EXTRACTED TEXT
○ ○ ○
By Patrick Hedlund
As reliable as the warming weather and the Yankees’ early-season pitching woes, spring in New York City offers a bounty of first-quarter real estate reports on which to feast. April figures from Halstead Property, the Real Estate Board of New York and Prudential Douglas Elliman continued to defy the economic slowdown and sluggish housing market, showing impressive gains for the average sales prices of Manhattan homes.
Halstead reported that the average price for a Manhattan apartment jumped 47 percent, to $1.691 million in Q1 year over year, fueled chiefly by luxury sales. Co-op prices increased, by 34 percent to $1.333 million, and condos went up 52 percent over the past year, to $1.997 million. According to Halstead, average prices jumped 12.5 percent year over year Downtown, with the Village seeing a median-price increase of 42 percent.
○ ○ ○
DATA TO EXAMINE
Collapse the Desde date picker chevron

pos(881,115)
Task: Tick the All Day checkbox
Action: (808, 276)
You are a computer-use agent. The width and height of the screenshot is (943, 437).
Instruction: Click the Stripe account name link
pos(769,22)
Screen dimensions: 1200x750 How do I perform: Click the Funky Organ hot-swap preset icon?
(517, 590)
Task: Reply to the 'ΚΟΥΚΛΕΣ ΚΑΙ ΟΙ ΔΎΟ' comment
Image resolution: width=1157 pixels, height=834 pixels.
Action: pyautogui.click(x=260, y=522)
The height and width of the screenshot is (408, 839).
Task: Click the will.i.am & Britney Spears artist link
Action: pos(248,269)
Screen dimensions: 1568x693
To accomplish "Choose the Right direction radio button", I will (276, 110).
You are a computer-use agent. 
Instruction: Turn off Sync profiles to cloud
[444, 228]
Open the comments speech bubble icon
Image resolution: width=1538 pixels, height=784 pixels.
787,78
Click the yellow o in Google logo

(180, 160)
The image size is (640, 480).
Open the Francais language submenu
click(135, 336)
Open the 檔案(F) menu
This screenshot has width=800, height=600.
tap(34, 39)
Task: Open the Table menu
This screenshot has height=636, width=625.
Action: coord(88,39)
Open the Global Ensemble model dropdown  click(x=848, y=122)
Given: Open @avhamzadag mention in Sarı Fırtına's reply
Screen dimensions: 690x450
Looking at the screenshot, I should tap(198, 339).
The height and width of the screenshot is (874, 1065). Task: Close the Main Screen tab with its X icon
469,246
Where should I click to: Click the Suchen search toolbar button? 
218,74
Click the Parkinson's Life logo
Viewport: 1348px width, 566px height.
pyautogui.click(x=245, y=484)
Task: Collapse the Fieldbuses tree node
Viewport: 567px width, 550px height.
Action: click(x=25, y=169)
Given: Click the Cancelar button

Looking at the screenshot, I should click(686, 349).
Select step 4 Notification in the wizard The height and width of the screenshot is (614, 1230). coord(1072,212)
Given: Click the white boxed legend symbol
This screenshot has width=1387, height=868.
○ ○ ○
EXERCISE REQUIREMENTS
**a.** Reproduce word for word the part of the Manhattan real estate article that opens with the words containing "By Patrick Hedlund" and closes with "of Manhattan homes.".
**b.** For each statement, decide whether it agrees with the Manhattan real estate article. Answer yes or no, and quote the deciding words: (i) Halstead reported that the average price of a Manhattan apartment rose 47 percent to $1.691 million. (ii) Condo prices went up 34 percent over the past year. (iii) The Village saw a median-price increase of 42 percent.
**c.** Continue the Manhattan real estate article from its last sentence.

ANSWERS FOR THE EXERCISE
**a.**
By Patrick Hedlund
As reliable as the warming weather and the Yankees’ early-season pitching woes, spring in New York City offers a bounty of first-quarter real estate reports on which to feast. April figures from Halstead Property, the Real Estate Board of New York and Prudential Douglas Elliman continued to defy the economic slowdown and sluggish housing market, showing impressive gains for the average sales prices of Manhattan homes.

**b.**
(i) Yes: "the average price for a Manhattan apartment jumped 47 percent, to $1.691 million in Q1 year over year"
(ii) No: "condos went up 52 percent over the past year, to $1.997 million"
(iii) Yes: "with the Village seeing a median-price increase of 42 percent"

**c.**
Downtown loft prices were also up over last year, with a 36 percent gain for the median price in the Noho/Soho market, while median prices for Village lofts dropped by 21 percent.
REBNY’s ResidentialNYC.com stated the average sales price of Manhattan homes co-ops, condos and one-to-three-family dwellings jumped 41 percent in Q1, to $1.6 million. (Manhattan condos enjoyed a 43 percent surge, while co-ops rose 26 percent.) Prices for apartments in the Village saw a 22.4 percent overall increase, to $1.364 million. Specific Downtown neighborhood data showed that the highest average prices for all housing types were in Soho ($2.304 million) and Tribeca ($2.224 million), with generally larger units located in these areas. The data challenge both a shaky economic outlook and a reported 22 percent drop in the number of home sales throughout the city, REBNY reported.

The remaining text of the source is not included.